Without even considering the sound aspect, we are dealing with a precision mechanical operation.
The size of a record groove is often two one-thousandths of an inch across, less than the thickness of a human hair, and its length on one LP can be almost a mile. With its wiggles up and down it must never get smaller than two mils, and from side to side it must never cross into the groove beside it. The master lacquer, or acetate as it is often called, must be perfect.

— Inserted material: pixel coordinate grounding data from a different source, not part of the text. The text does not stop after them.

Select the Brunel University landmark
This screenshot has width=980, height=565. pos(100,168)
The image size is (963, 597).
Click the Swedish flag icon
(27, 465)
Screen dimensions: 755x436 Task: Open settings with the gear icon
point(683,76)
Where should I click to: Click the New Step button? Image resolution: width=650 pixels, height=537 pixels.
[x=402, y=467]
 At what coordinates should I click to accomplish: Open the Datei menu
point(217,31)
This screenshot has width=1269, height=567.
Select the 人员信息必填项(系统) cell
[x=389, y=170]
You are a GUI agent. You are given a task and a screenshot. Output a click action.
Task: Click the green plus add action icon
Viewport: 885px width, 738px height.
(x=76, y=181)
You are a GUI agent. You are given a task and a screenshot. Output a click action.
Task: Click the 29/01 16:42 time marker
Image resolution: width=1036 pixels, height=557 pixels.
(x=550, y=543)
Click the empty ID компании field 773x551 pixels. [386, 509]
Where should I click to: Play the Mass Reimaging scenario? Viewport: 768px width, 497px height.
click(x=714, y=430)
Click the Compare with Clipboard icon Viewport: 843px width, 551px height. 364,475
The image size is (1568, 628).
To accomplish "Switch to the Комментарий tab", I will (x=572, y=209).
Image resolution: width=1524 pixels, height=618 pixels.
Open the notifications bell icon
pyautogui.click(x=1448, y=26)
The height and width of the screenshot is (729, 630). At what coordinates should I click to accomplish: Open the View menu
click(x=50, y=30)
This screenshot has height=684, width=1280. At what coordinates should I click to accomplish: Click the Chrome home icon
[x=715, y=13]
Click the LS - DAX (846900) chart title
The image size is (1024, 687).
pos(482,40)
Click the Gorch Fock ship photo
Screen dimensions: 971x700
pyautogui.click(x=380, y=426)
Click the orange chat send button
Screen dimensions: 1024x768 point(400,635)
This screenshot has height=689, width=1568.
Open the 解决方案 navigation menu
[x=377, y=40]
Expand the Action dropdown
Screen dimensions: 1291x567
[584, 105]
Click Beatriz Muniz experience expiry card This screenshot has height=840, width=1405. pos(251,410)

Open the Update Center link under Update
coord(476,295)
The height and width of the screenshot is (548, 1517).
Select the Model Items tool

The spacing and dimensions must adhere to rigid specifications to ensure that the record will play on all types of equipment, and the master should not present any problems in subsequent operations of plating and pressing.
The Cutting Lathe
State-of-the-art technology provides the mastering studio with high-quality tape-to-disc transfer equipment with a high degree of automation and reliability. The lathe, in its simplest form, is a machine which revolves the blank disc and slowly moves the cutter-head and stylus across the disc surface. The rate at which the stylus moves across the disc is referred to as the pitch and it is measured in lines per inch. When grooves are unmodulated they can be very close together, cut at fine pitch, but as modulation increases, the pitch must be increased to leave room for the "wiggles" of the groove. This is called variable-pitch cutting and the rate varies on a normal LP from about 400 lines per inch to perhaps 150 lines per inch. Fixed-pitch lathes are still used but their pitch must be set coarse enough to allow for the highest modulation, which wastes considerable space on quiet passages.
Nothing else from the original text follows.